Return exactly the lines of the data below, from the one that contains "Click the Все" through the final line, and leave out every picture.

━━━━━━━━

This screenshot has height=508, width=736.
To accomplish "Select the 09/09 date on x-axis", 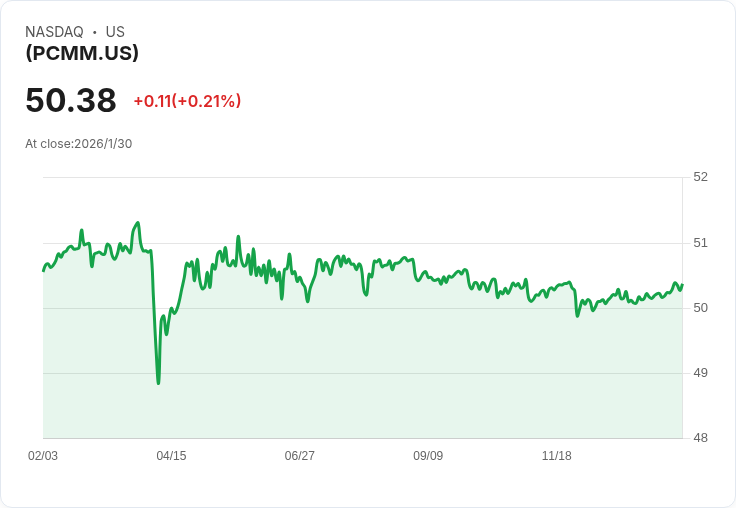I will [428, 455].
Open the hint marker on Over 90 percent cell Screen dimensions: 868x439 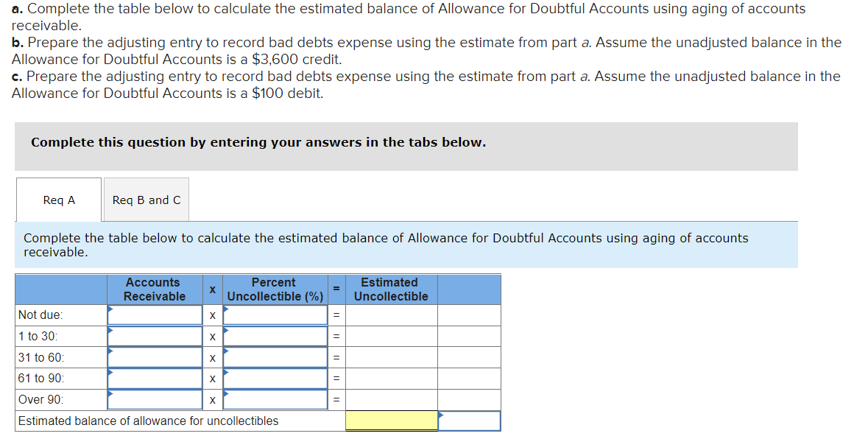click(227, 393)
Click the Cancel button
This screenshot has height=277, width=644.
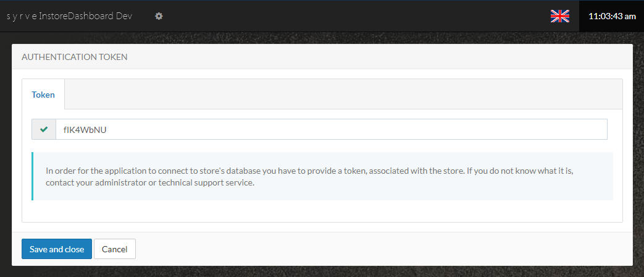point(114,249)
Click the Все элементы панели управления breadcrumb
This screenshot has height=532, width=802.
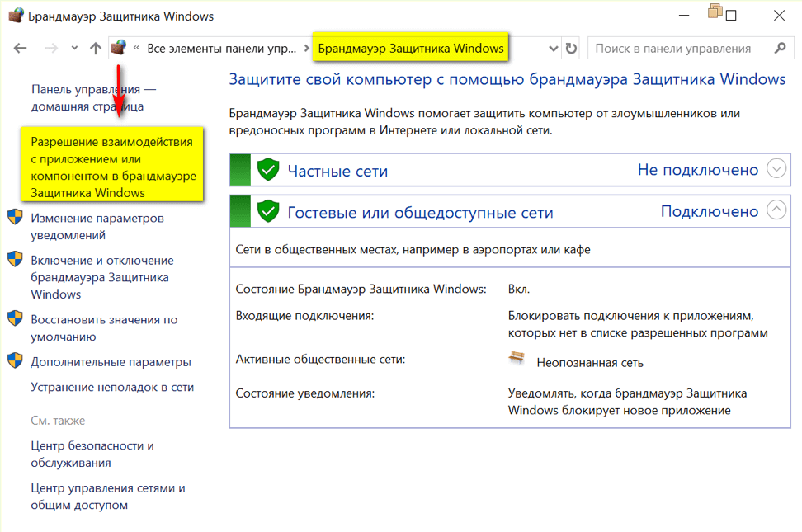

━━━━━━━━

_RESULT BELOW_
Click the Все элементы панели управления breadcrumb
This screenshot has height=532, width=802.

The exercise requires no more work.